# My daughters 8 pointer



## bhblackwell (Jul 15, 2012)

Here is my 15 year old daughters 8 pointer we just got it back and blessed to have it here is the story about it. Well she shot it 2 seasons ago and hit it high. I searched and searched for that deer even took dogs to look for it never found it. Well last season my uncle was trying to get in touch with our friend that lived by where we hunt and could not so i told him next time we were there which was that next weekend hunting we would ride by there so we went hunting that morning and road over to our friends house afterwords . We get over there we was talking and he said come look in my shop i put a new roof on it and fixing to poor a floor in it. Well i look over on his work bench and there is my daughters deer skull on it i knew it was it i studied that rack when he came in before she shot it and after she shot it i had it in the scope but could not get a shot alls i could do is see the rack.
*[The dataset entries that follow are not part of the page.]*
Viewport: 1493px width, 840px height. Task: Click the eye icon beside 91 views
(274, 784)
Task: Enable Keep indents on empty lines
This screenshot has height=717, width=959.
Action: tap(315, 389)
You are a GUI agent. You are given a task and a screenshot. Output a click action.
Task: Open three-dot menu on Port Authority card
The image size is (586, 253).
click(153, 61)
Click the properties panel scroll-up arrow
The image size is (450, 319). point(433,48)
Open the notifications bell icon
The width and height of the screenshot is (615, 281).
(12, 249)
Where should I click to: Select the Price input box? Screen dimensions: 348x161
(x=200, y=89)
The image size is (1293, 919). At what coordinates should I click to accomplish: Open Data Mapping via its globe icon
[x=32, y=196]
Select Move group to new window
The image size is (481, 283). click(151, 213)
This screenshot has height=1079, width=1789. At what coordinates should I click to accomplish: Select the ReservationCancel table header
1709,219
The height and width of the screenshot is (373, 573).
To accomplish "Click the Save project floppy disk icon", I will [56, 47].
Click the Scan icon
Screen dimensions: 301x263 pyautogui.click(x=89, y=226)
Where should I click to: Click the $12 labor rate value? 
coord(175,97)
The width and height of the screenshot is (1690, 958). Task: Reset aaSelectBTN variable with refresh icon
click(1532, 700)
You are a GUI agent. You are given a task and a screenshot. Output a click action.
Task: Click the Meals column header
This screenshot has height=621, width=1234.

Chills run up my arms and i asked him where he got that rack he said he was bushhogging the field  across the road from where we hunt and run over it and it flaten his tire and did not brake it either. I told him that was my daughters deer she had shot the season before he gave it to her and i killed a buck last season and used the cape to mount it for her and did not tell her untill i picked it up and brought it in the house and surprised her with it. Hope yal like it here it is.


----------



## Robert Warnock (Jul 16, 2012)

Nice buck, great story!!


----------



## droptine06 (Jul 16, 2012)

Awesome story! I'm sure she was fired up to get him back!


----------



## Ace1313 (Jul 16, 2012)

Really cool.


----------



## Paymaster (Jul 16, 2012)

Awesome! Thanks for sharing story and pix!!!


----------



## Hoss (Jul 16, 2012)

Good looking buck. Glad it was found.

Hoss


----------



## ranger1977 (Jul 19, 2012)

Awesome! It was just meant to be. Congrats to ya'll!


----------



## Son (Jul 19, 2012)

Very nice


----------



## Ohoopee Tusker (Jul 21, 2012)

Great story and congrats to all involved.


----------



## Rick3060 (Jul 22, 2012)

Good stories involved with the deer on your wall is what its about. Thanks for sharing and thats an awsone buck.


----------



## bamaboy (Jul 22, 2012)

Great story! You are a great daddy for doing that!! I know your daughter is one happy girl right now!!


----------



## walkinboss01 (Jul 23, 2012)

Congrats to your daughter on a great buck.


----------



## Wetzel (Jul 23, 2012)

Good story and very nice buck.


----------



## seeker (Jul 23, 2012)

Great buck young lady!


----------



## jtomczak (Aug 7, 2012)

Excellent when things turn out this well! Props to the guy who parted with the rack and gave it to you.


----------



## 5 string (Aug 7, 2012)

Nice Deer


----------



## Chevyjoshdeerremington (Oct 30, 2012)

Great Dad, Great story, Great buck, congratulations


----------